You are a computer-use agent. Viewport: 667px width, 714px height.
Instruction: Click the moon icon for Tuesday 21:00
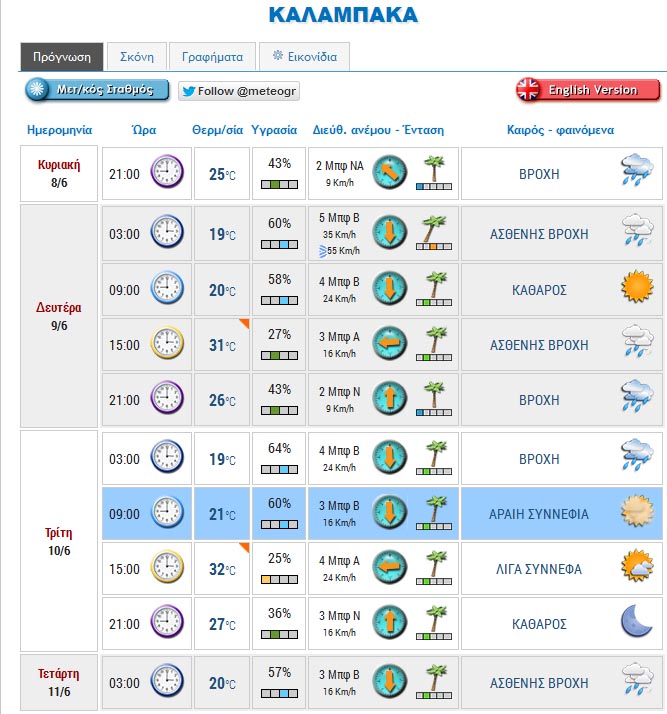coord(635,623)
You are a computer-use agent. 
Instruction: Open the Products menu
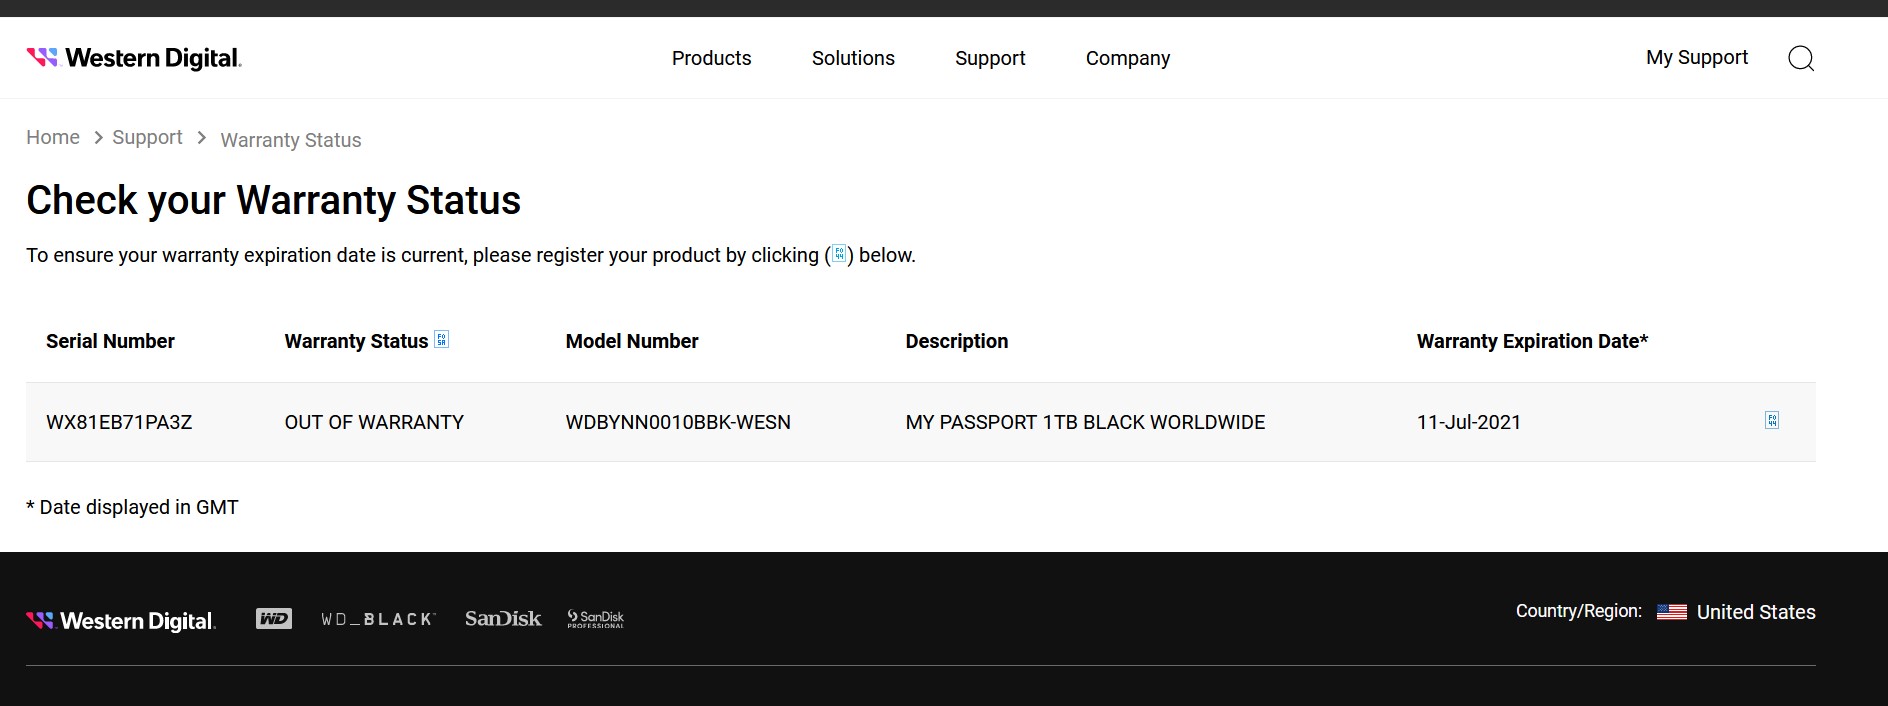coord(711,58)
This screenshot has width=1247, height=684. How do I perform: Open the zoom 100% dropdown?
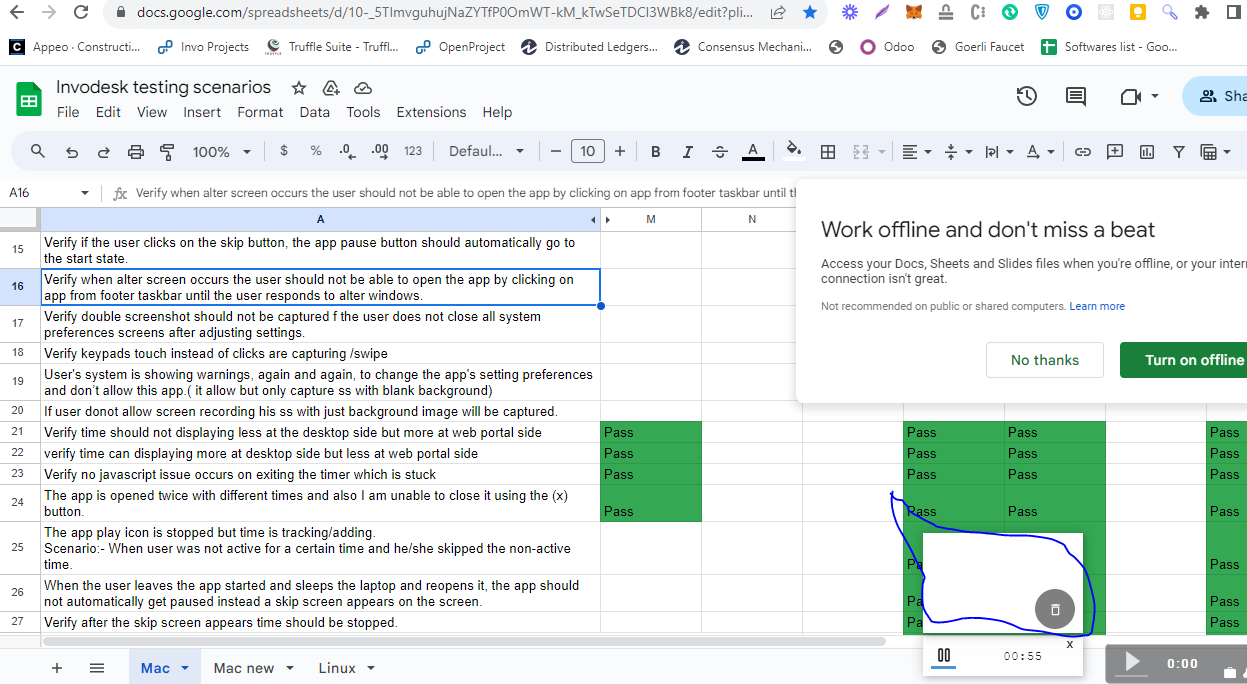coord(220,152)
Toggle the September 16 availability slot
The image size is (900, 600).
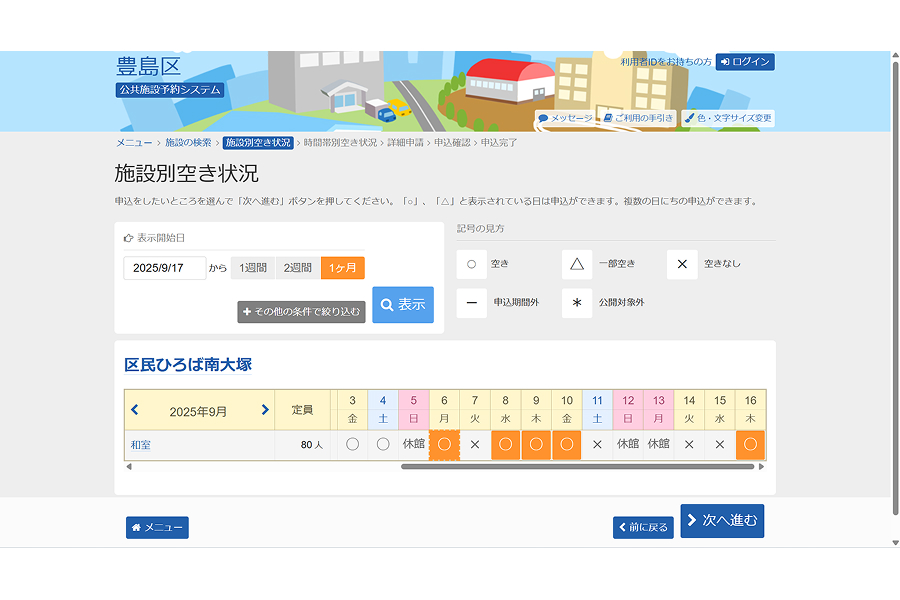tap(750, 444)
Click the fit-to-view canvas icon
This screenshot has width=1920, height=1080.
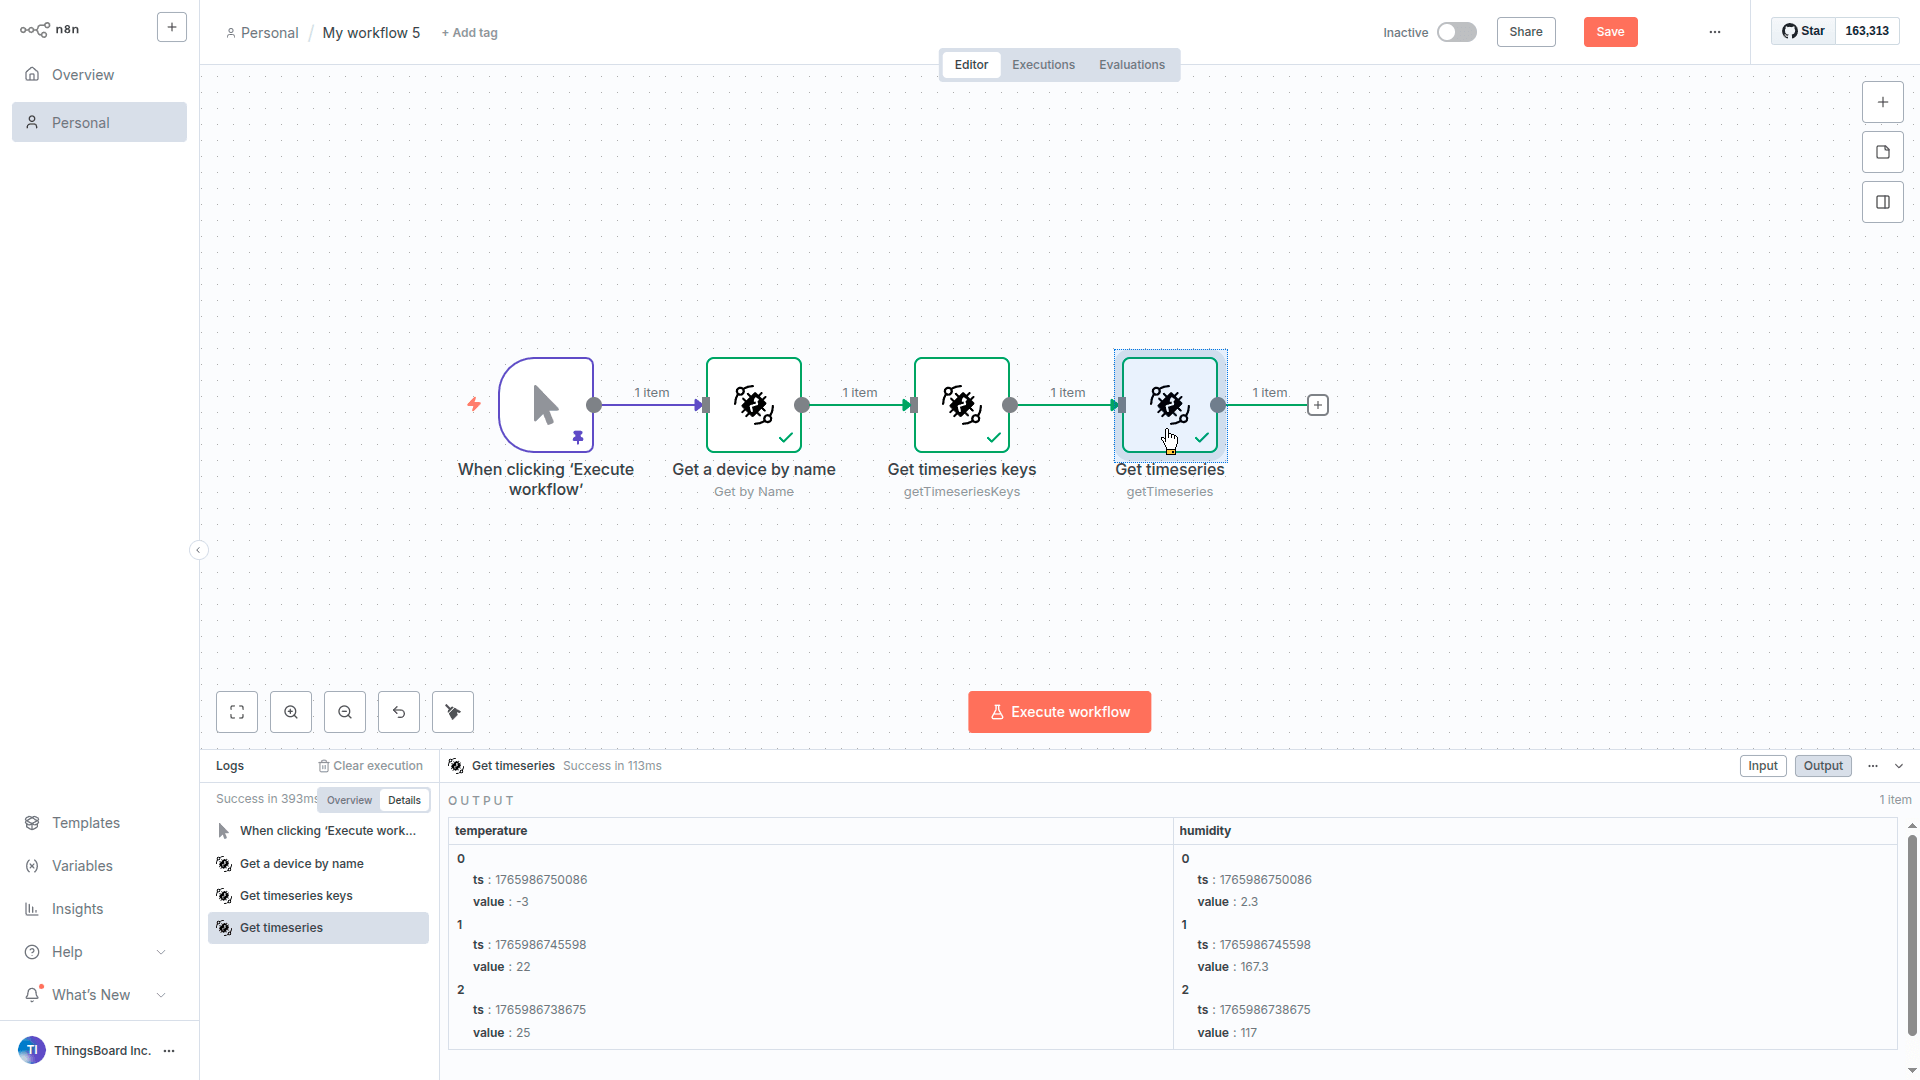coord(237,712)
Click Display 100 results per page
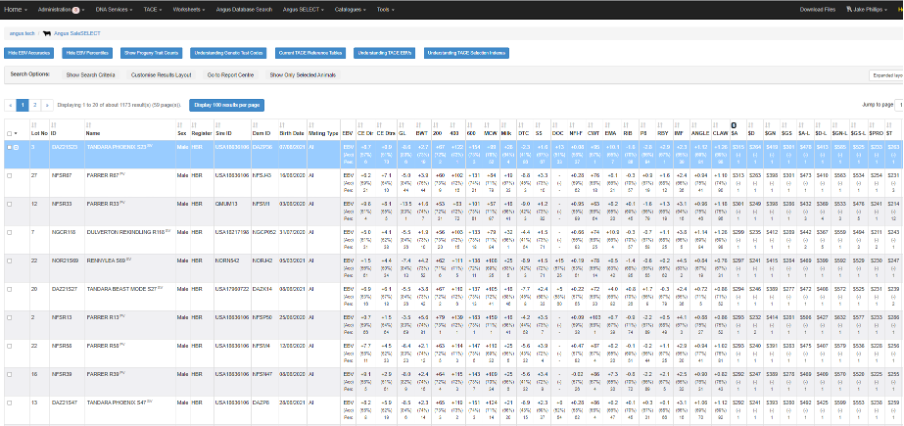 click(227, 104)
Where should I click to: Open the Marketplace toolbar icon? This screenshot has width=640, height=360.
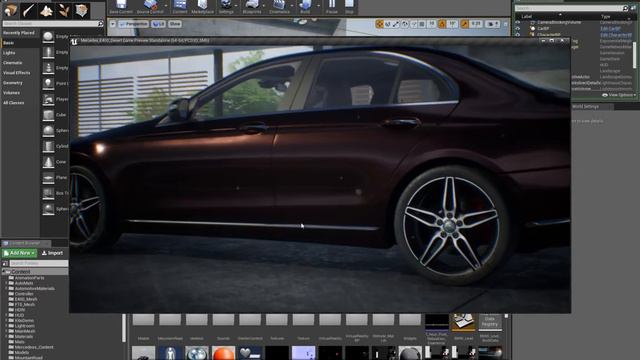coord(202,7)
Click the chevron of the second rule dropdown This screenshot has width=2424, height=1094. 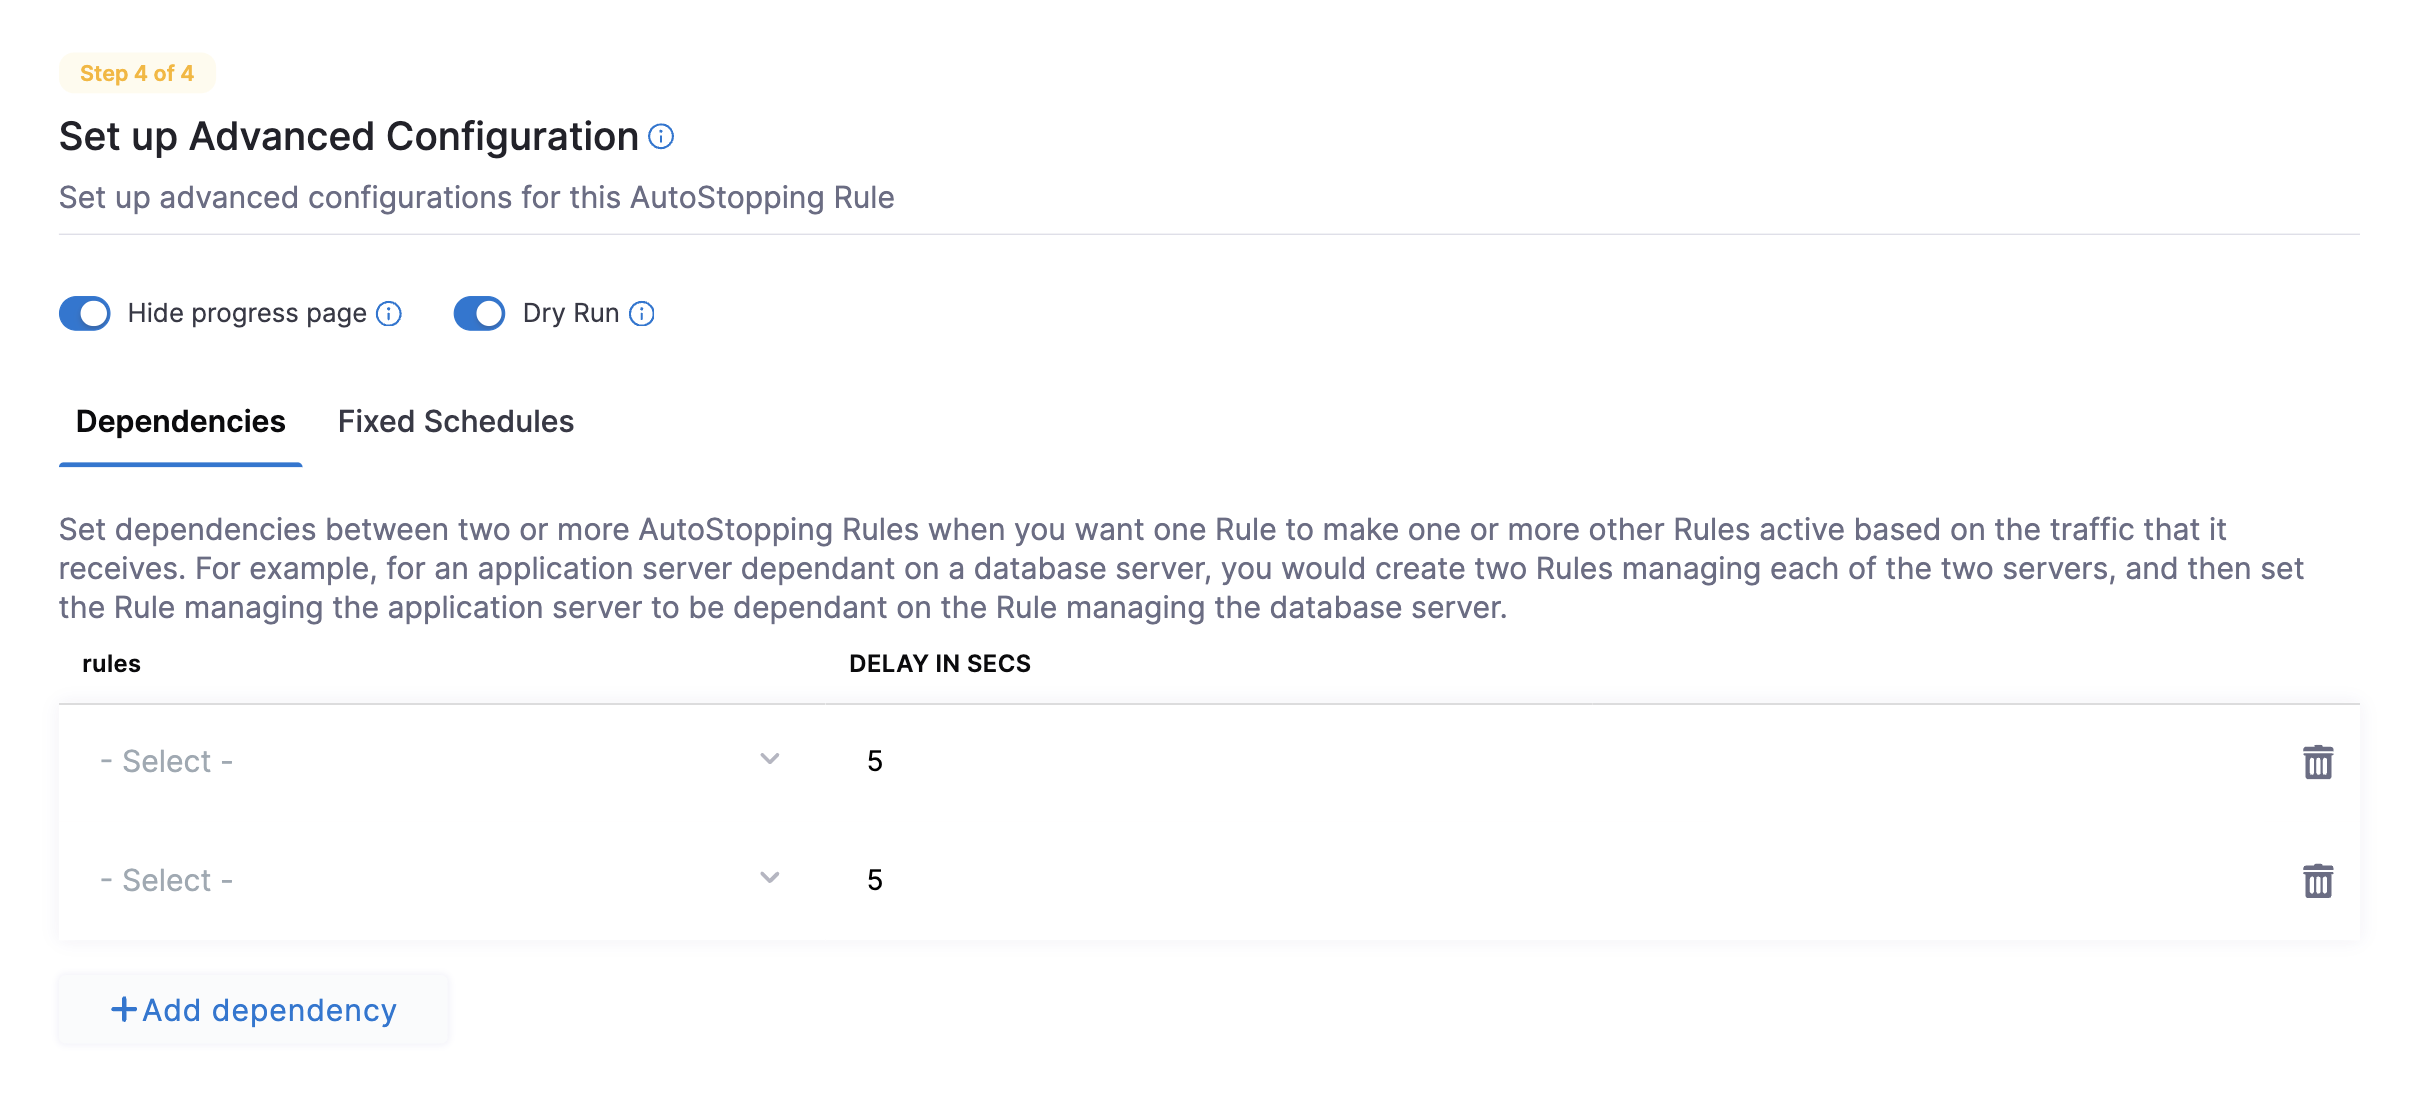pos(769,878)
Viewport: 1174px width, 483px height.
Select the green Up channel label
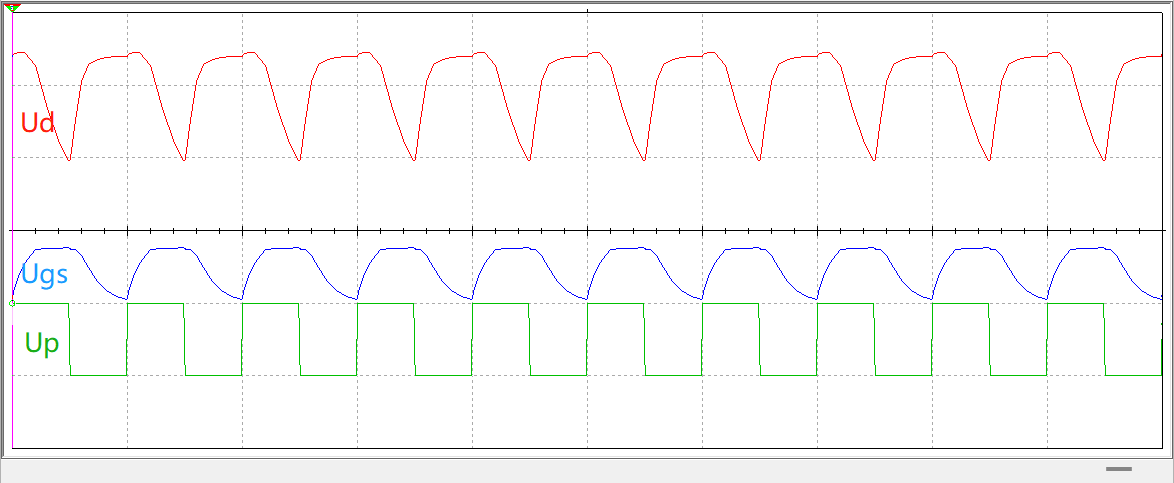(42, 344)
^^^^^^^^^^^^^^^^
_WORK INSTRUCTIONS_
Starting at the line that contains "Viewport: 1174px width, 483px height." and going through the end of the data, write those lines out again with the requests included, adding 112 to every coordinate in the answers. Leave the pictures out.

_EXPECTED ANSWER_
Viewport: 1174px width, 483px height.
Select the green Up channel label
(154, 456)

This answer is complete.